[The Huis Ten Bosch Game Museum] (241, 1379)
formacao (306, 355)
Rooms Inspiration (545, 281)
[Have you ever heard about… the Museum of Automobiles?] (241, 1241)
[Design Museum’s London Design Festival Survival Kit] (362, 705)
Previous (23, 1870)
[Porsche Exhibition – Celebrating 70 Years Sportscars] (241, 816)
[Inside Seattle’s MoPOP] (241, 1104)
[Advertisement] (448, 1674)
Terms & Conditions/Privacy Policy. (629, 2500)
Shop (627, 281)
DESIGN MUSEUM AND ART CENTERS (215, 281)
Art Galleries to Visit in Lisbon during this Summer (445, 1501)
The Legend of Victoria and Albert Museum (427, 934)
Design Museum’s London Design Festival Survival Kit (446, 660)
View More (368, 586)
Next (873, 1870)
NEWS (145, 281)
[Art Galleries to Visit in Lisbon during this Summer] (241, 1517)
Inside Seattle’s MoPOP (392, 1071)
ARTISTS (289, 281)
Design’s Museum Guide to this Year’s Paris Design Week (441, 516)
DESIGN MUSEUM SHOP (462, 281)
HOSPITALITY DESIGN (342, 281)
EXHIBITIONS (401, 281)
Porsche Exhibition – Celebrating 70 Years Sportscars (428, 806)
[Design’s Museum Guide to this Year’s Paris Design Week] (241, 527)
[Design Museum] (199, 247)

#### WHAT IS BEING ASKED:
Within the listing above, locate the line containing "[Design Museum’s London" and the line containing "Art Galleries to Visit in Lisbon during this Summer (445, 1501)". Reproduce those two lines and all lines between them exactly, with nothing added.

#### RESPONSE AREA:
[Design Museum’s London Design Festival Survival Kit] (362, 705)
Previous (23, 1870)
[Porsche Exhibition – Celebrating 70 Years Sportscars] (241, 816)
[Inside Seattle’s MoPOP] (241, 1104)
[Advertisement] (448, 1674)
Terms & Conditions/Privacy Policy. (629, 2500)
Shop (627, 281)
DESIGN MUSEUM AND ART CENTERS (215, 281)
Art Galleries to Visit in Lisbon during this Summer (445, 1501)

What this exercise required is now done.